PyEnsembleCNN: A dynamic CNN ensembling framework for PyTorch

A PyTorch Implementation of Self-Learning CNN Ensembles with Integrated Visualization

Key Features

Flexible ensemble architecture supporting any CNN backbone (ResNet, DenseNet, VGG, etc.)

  • Novel trainable weighted averaging system that automatically learns optimal ensemble proportions
  • Built-in Class Activation Mapping (CAM) visualization support for model interpretability

Two distinct ensemble approaches:

  • AverageEnsemble: Features learned weight distribution across models
  • StackEnsemble: Concatenates features for enhanced representation power

Technical Innovation

The framework introduces a unique approach to ensemble weighting by making the model weights themselves trainable parameters.

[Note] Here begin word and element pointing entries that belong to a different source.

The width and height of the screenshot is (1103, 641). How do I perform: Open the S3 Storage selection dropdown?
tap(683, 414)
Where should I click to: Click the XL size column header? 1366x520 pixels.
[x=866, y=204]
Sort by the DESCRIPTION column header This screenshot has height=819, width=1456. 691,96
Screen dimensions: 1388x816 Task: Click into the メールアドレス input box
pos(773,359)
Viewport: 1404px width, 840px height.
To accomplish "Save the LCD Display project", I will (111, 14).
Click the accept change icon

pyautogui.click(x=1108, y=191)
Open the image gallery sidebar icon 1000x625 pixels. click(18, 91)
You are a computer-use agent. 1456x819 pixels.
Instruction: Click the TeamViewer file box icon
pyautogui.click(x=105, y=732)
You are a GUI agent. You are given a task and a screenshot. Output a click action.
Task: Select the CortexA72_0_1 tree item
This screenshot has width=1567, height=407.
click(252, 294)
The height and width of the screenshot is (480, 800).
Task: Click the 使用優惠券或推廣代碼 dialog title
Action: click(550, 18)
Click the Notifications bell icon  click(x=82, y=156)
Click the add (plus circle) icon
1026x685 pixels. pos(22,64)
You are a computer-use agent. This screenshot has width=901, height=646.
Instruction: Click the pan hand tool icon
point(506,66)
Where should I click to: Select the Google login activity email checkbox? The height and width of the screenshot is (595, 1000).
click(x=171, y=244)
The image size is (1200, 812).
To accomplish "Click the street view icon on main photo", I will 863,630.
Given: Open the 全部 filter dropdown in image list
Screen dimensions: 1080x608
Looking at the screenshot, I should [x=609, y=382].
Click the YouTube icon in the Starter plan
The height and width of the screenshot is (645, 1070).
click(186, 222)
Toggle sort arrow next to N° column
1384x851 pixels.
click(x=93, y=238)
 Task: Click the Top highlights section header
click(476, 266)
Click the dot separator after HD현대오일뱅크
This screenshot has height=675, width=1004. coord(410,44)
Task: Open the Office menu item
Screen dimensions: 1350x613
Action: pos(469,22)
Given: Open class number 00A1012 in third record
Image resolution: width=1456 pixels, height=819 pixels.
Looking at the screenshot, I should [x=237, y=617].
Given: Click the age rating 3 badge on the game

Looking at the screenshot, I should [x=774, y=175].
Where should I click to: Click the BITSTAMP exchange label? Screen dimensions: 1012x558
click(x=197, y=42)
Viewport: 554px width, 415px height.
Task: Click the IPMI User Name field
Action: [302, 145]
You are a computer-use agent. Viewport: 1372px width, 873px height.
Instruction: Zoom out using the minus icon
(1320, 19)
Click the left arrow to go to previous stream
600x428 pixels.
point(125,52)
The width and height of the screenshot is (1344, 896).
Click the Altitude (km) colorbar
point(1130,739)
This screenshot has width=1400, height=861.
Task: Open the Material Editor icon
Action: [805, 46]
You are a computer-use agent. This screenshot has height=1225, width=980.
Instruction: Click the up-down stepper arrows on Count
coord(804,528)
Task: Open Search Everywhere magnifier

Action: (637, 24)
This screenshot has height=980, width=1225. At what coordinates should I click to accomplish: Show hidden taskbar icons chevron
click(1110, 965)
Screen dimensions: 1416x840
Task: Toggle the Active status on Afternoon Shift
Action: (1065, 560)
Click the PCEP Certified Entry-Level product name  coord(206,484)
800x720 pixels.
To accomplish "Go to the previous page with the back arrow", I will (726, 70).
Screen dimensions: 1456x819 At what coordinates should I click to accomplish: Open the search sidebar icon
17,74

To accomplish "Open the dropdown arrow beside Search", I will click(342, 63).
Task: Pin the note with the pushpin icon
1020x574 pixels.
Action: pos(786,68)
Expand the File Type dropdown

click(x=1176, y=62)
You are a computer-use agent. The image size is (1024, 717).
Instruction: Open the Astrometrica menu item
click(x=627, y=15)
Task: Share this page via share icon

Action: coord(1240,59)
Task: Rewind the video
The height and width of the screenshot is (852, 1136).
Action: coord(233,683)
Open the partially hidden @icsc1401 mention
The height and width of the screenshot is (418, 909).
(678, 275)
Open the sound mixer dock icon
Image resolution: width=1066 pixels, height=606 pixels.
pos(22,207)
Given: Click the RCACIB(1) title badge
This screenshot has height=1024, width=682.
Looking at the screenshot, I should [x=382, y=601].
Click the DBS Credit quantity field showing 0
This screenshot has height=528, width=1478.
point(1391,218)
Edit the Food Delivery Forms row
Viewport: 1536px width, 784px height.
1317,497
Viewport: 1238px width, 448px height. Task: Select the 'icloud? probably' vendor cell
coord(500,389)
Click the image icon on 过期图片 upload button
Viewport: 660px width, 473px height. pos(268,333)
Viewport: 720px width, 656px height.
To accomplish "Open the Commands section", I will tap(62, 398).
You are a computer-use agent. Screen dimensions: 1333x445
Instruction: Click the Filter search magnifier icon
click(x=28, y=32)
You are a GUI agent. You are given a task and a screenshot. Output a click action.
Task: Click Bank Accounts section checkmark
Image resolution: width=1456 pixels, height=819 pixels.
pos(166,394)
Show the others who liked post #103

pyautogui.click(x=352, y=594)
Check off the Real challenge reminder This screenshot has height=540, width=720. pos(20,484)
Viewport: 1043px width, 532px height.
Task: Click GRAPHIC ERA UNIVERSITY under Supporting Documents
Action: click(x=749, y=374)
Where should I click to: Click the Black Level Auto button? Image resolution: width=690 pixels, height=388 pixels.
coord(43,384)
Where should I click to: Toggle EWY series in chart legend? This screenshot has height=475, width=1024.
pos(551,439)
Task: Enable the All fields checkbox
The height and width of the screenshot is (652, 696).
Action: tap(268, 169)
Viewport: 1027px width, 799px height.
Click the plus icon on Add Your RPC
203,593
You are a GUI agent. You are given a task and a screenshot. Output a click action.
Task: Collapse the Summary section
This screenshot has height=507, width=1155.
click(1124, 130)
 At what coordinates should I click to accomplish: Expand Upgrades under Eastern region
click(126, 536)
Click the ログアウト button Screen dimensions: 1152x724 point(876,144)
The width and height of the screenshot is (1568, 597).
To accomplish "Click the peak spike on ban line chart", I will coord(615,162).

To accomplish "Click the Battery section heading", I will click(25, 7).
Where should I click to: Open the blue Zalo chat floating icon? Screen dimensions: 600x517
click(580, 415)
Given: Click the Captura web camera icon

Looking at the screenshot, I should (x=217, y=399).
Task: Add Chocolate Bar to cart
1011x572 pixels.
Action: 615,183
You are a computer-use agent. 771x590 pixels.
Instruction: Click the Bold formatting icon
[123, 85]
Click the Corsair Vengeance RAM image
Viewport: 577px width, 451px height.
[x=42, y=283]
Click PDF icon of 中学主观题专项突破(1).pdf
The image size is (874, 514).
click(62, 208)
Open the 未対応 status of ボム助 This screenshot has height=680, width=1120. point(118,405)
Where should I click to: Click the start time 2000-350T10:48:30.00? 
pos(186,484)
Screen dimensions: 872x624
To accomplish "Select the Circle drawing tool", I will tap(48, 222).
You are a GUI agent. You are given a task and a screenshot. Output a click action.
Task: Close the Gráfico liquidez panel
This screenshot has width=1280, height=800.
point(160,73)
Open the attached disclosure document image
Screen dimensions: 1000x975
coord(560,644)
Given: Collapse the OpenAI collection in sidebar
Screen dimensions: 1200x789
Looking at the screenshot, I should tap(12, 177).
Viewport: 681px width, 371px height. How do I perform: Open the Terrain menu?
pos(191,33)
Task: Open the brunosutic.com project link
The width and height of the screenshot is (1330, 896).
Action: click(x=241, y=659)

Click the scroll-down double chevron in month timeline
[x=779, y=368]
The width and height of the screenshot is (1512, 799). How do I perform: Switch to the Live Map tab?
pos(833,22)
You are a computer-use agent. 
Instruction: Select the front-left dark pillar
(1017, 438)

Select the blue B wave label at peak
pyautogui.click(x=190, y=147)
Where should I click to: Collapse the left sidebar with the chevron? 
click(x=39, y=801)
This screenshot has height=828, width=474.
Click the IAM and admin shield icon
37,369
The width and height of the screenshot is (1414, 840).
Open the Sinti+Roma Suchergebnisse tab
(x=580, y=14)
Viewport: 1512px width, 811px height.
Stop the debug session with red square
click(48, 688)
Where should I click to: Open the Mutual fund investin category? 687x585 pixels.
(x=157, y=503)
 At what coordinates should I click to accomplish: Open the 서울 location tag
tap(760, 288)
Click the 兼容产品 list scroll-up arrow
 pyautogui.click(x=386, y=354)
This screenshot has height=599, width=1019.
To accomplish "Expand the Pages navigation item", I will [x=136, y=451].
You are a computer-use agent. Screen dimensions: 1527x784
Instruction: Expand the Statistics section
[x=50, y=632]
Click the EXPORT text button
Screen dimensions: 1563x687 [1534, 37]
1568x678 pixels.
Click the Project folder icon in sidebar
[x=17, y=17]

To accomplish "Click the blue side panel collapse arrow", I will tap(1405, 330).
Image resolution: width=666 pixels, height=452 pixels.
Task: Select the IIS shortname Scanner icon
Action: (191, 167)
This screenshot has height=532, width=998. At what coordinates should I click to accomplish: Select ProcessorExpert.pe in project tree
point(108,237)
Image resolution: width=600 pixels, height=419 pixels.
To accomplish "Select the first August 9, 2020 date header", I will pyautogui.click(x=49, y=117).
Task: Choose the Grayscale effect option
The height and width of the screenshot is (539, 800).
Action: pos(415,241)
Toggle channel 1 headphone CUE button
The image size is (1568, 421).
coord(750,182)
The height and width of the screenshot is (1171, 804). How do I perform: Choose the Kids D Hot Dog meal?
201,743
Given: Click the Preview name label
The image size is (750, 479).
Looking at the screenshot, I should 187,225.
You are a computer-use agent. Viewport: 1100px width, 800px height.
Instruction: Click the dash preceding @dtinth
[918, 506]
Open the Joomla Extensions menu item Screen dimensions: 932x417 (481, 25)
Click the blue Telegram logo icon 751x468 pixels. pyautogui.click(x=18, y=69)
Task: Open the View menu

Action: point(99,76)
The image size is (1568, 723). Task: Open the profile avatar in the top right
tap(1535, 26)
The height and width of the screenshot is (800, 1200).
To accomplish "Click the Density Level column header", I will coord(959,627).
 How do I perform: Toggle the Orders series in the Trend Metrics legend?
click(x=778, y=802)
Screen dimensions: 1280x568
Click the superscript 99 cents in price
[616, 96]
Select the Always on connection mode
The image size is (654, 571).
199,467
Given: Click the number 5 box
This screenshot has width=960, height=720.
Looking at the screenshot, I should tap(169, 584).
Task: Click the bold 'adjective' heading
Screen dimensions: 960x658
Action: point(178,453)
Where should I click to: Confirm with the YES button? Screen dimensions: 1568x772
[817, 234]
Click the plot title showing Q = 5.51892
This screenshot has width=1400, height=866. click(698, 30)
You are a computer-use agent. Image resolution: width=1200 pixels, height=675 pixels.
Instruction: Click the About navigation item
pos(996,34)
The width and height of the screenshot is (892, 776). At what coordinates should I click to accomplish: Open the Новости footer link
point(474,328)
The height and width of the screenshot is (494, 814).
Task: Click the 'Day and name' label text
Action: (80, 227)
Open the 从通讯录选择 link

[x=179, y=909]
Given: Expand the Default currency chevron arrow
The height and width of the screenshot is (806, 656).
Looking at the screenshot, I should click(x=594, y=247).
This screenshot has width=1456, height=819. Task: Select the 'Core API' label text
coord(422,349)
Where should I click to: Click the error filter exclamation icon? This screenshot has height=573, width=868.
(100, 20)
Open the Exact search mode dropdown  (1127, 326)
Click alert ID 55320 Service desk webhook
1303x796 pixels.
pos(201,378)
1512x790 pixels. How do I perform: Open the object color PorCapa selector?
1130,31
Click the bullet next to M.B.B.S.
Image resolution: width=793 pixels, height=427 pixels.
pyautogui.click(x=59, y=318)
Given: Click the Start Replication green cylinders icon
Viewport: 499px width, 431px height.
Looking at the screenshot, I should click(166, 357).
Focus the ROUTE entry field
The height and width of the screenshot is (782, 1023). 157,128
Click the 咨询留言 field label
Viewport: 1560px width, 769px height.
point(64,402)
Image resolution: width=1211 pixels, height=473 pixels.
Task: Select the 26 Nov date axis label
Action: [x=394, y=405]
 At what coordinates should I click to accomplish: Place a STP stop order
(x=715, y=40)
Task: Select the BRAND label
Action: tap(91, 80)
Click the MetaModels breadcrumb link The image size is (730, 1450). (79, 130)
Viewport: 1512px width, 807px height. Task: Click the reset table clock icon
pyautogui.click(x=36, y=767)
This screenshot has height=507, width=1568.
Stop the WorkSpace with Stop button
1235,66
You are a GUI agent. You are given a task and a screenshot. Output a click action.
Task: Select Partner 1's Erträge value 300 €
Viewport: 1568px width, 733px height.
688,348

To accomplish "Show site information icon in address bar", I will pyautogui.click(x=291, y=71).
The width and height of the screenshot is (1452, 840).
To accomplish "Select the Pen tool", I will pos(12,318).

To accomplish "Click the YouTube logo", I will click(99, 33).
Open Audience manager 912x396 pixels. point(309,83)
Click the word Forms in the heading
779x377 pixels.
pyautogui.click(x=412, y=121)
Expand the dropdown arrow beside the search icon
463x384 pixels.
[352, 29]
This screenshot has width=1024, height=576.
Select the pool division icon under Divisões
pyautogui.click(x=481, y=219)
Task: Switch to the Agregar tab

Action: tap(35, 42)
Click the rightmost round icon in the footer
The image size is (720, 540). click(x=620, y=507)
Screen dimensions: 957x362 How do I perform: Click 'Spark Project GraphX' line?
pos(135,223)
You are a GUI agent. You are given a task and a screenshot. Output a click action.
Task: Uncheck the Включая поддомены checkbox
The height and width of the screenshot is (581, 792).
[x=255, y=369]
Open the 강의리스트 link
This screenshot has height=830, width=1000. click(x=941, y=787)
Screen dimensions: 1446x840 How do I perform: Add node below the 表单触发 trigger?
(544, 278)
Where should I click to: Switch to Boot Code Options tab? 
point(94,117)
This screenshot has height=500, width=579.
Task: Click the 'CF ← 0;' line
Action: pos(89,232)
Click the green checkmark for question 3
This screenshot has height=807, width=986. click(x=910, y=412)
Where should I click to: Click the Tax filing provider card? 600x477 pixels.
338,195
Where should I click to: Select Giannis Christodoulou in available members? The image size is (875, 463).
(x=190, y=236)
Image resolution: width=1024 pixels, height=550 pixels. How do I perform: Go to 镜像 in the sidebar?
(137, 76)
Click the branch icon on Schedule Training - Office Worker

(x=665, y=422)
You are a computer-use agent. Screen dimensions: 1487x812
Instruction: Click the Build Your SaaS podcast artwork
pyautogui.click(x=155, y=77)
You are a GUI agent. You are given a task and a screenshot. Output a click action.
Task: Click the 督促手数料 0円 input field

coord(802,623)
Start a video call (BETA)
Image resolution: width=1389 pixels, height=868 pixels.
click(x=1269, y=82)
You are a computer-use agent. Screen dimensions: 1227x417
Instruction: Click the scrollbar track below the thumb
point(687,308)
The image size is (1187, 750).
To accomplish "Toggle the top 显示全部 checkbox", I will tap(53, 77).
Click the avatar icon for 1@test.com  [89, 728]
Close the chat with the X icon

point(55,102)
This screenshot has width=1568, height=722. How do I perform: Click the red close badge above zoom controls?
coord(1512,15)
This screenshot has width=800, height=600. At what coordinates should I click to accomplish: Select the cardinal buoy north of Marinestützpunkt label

Instead of using static weights based on individual model performance, this implementation allows the ensemble to dynamically learn the optimal contribution of each model during training.

Technical Details

Usage

# Example usage with common CNN architectures
extractors = [resnet50(weights='IMAGENET1K_V1'),
              densenet121(weights='IMAGENET1K_V1'),
              vgg16(weights='IMAGENET1K_V1')]  # Pre-trained models

# Replace the classification heads of each extractor with pooling or interpolation (downscaling vs upscaling)
for i in range(len(extractors)):
  replace_classifier(extractors[i], 2048, pooling='avg') # Supports avg and max pooling

# Simple MLP for classification
classifier = nn.Sequential(
    nn.Linear(2048, 512),
    nn.ReLU(),
    nn.Linear(512, num_classes)
)

# Initialize ensemble with automatic weight learning and train
model = AverageEnsemble(extractors, classifier, CAM=True)
best_epoch, best_model = train(model, train_loader, val_loader, optimizer, criterion, epochs, device='cuda', verbose=True)

Advanced Features

  • Automatic Architecture Validation: Built-in dimension checking ensures compatibility between extractors and classifiers
  • GPU Support: Seamless device transition with comprehensive to(device) implementation
  • Flexible Feature Handling: Supports both weighted averaging and feature stacking approaches
  • Integrated Visualization: Native support for Class Activation Mapping in AverageEnsemble
  • Memory Efficient: Automatic freezing of extractor weights to optimize memory usage

Implementation Highlights

The core innovation lies in the AverageEnsemble class, which implements a weighted average of the ensembles through a learnable parameter:

self.proportions = nn.Parameter(torch.randn(len(extractors)))
proportions = self.proportion_softmax(self.proportions)

Applications

Originally developed for medical imaging applications, but designed to be domain-agnostic and applicable to any computer vision task requiring ensemble methods, including:

  • Medical image analysis
  • Object detection
  • Image classification
  • Visual reasoning tasks

Future Development

  • Benchmark comparisons against traditional ensemble methods
  • Integration of additional visualization techniques
  • Support for non-CNN architectures
  • Performance optimization for large-scale deployments

Installation and Dependencies

pip install PyEnsembleCNN

Contributing

Contributions are welcome! Please feel free to submit a Pull Request.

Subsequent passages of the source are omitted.